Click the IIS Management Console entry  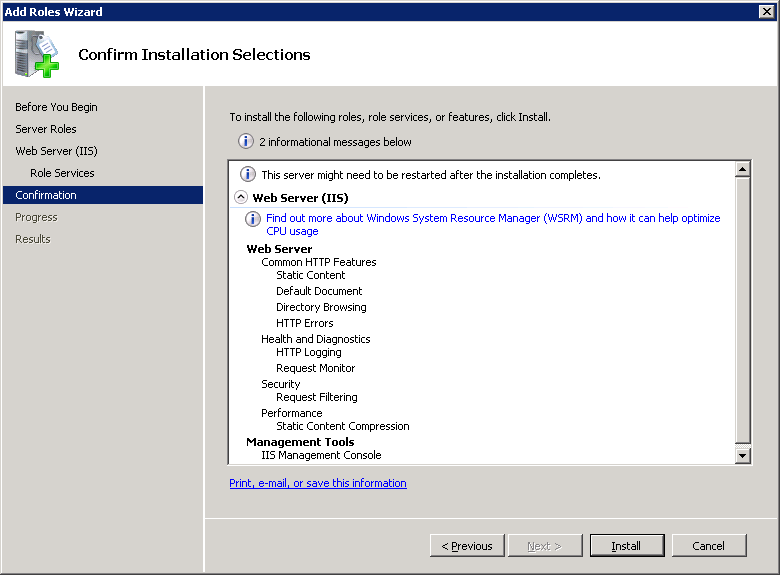pyautogui.click(x=314, y=455)
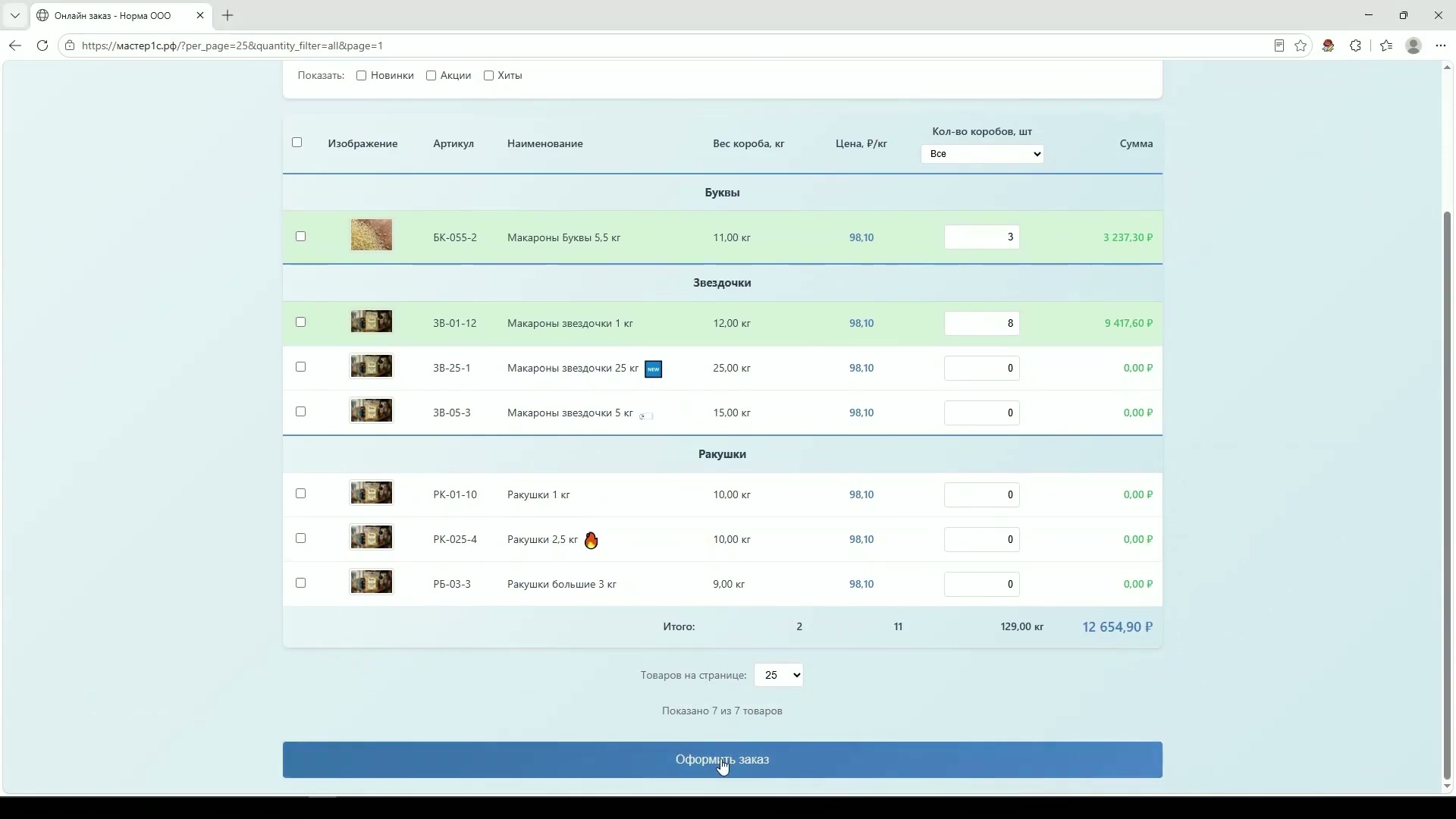
Task: Open the tab list chevron at top left
Action: tap(14, 15)
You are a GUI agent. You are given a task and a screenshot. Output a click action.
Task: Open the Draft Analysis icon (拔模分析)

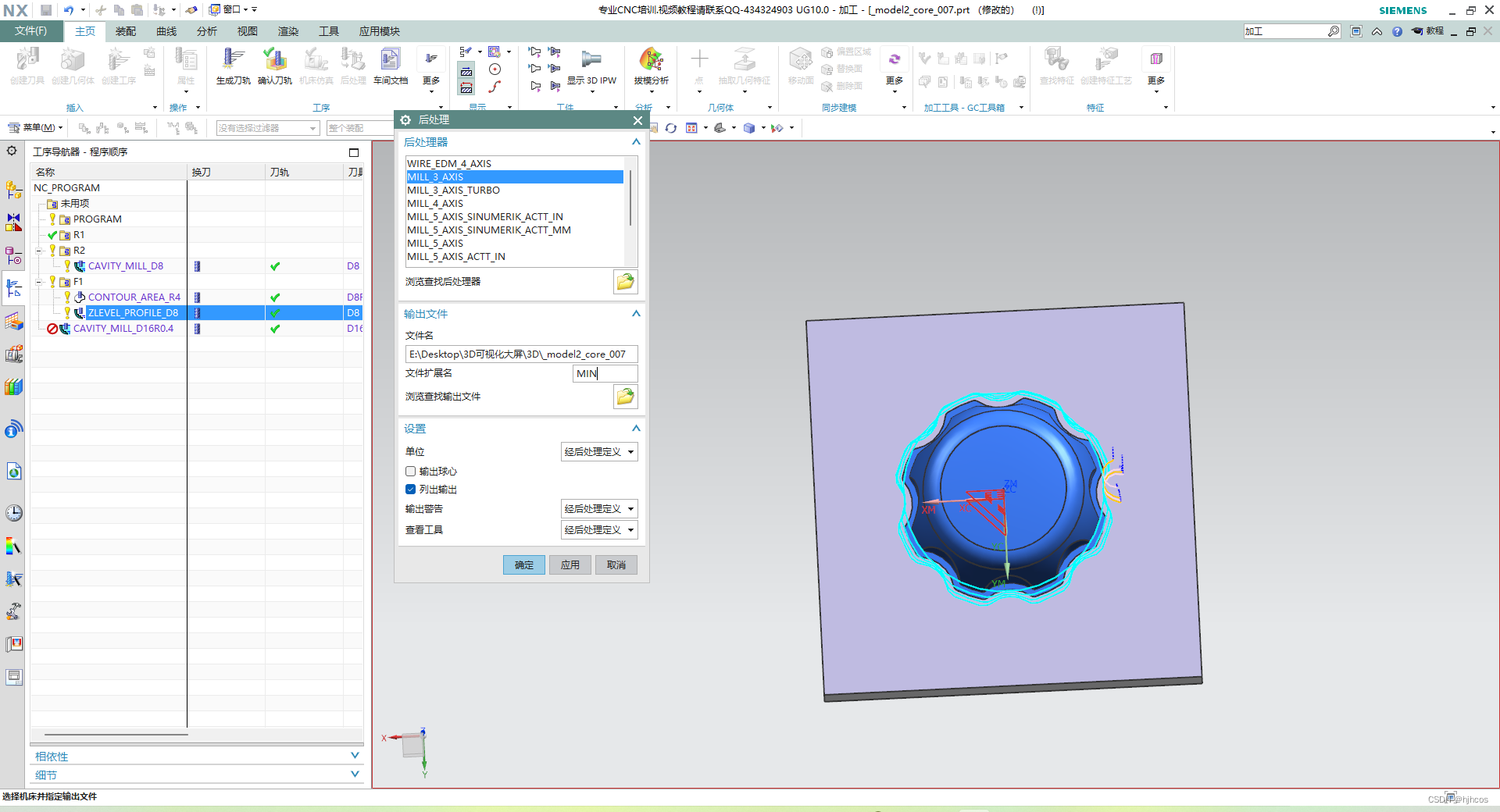click(651, 66)
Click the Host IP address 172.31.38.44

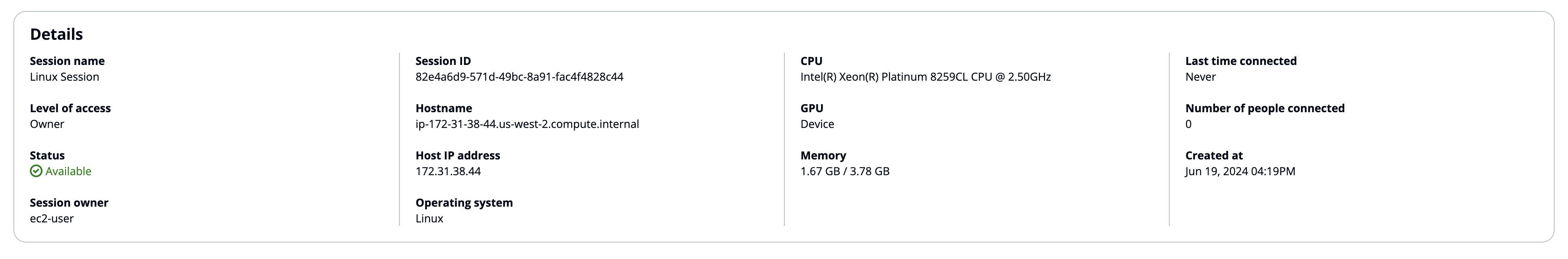pyautogui.click(x=447, y=171)
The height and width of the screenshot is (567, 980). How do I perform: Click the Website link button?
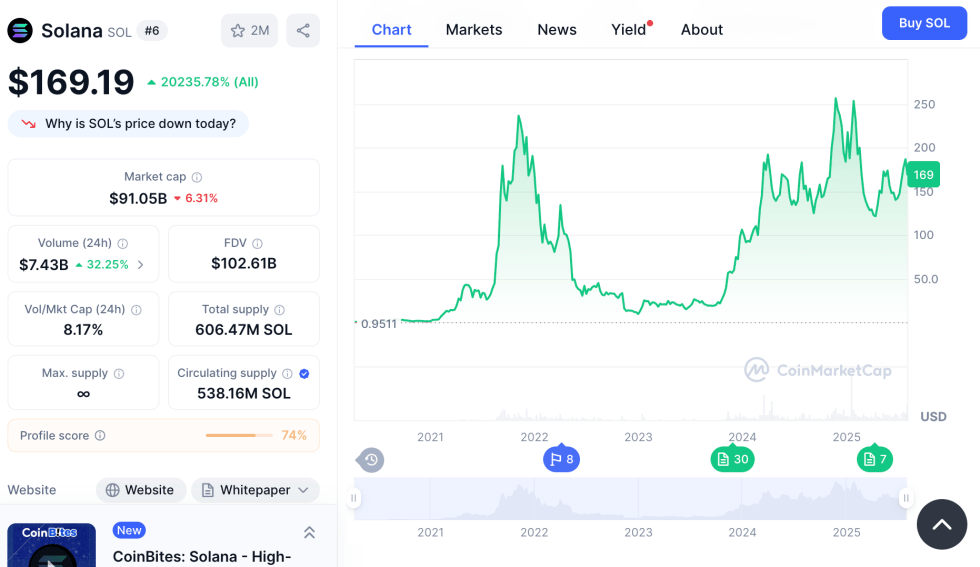tap(140, 490)
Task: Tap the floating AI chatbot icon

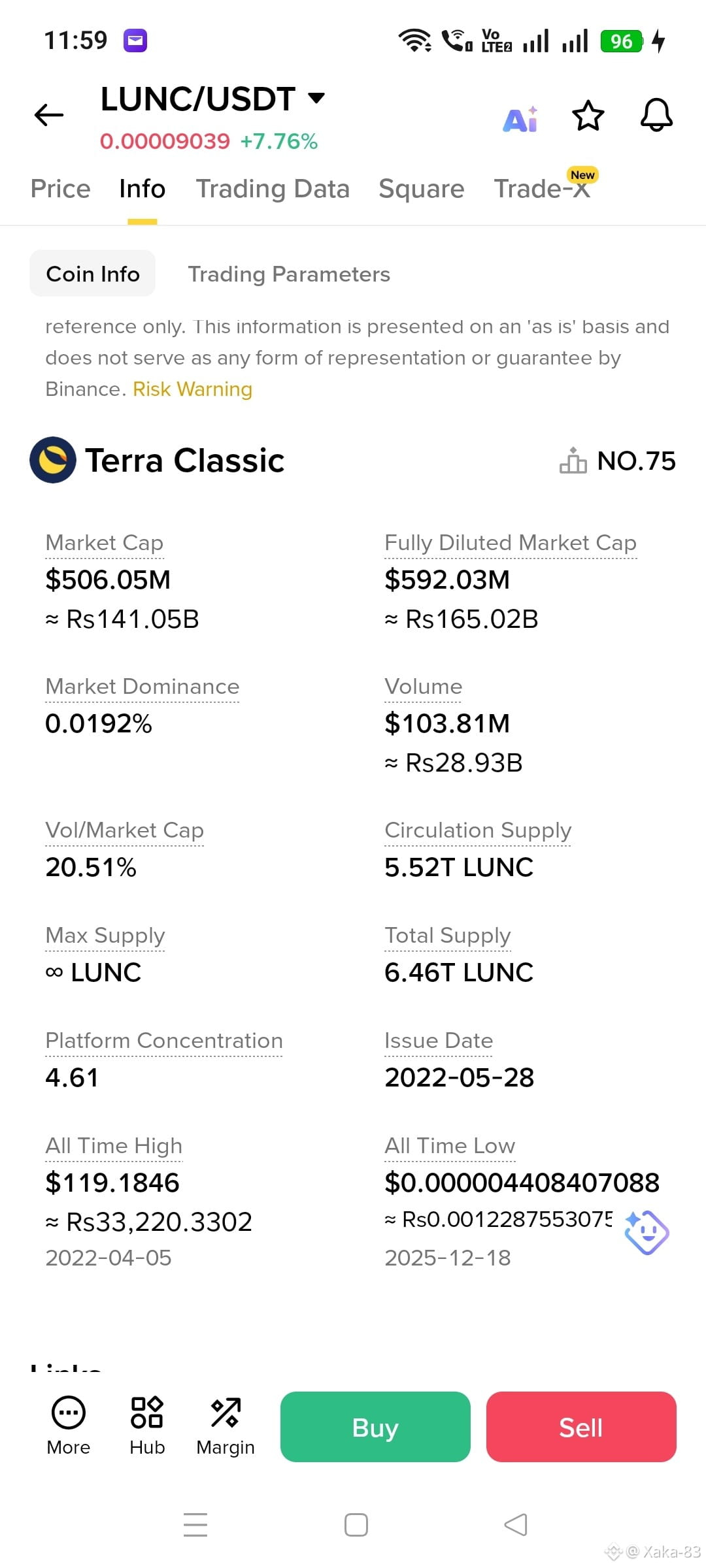Action: [646, 1233]
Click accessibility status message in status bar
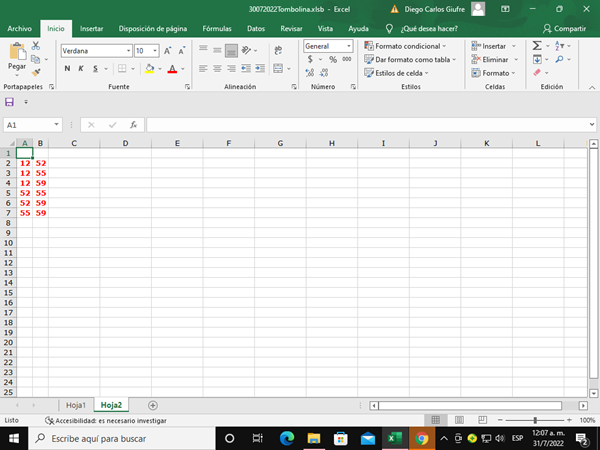The height and width of the screenshot is (450, 600). coord(105,421)
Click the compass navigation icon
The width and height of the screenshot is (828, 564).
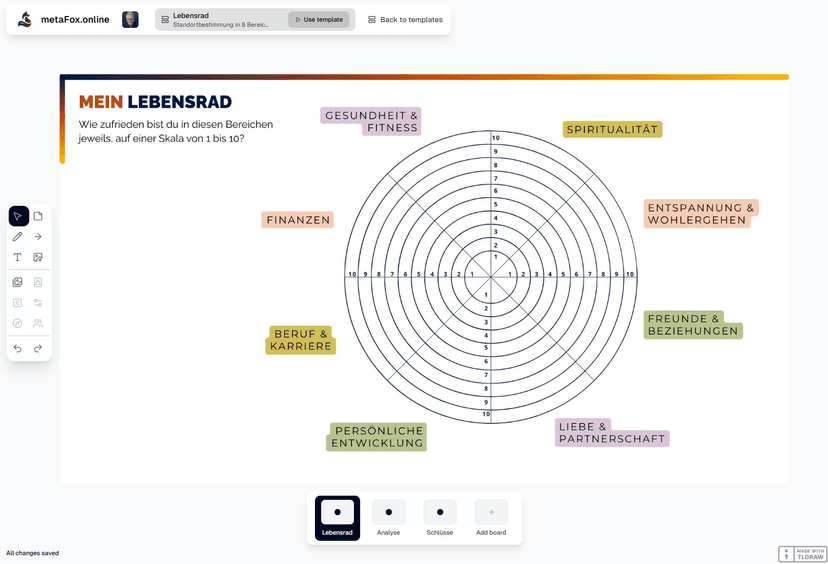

▬▬▬

No pictures belong in the copy. Retype exactly, and only, the lines from the line containing "Task: Tap the floating AI chatbot icon" through the last line of the data, both included.

(Answer to this exercise):
Task: Tap the floating AI chatbot icon

Action: [646, 1233]
Click accessibility status message in status bar
The height and width of the screenshot is (450, 600). coord(105,421)
Click the compass navigation icon
The width and height of the screenshot is (828, 564).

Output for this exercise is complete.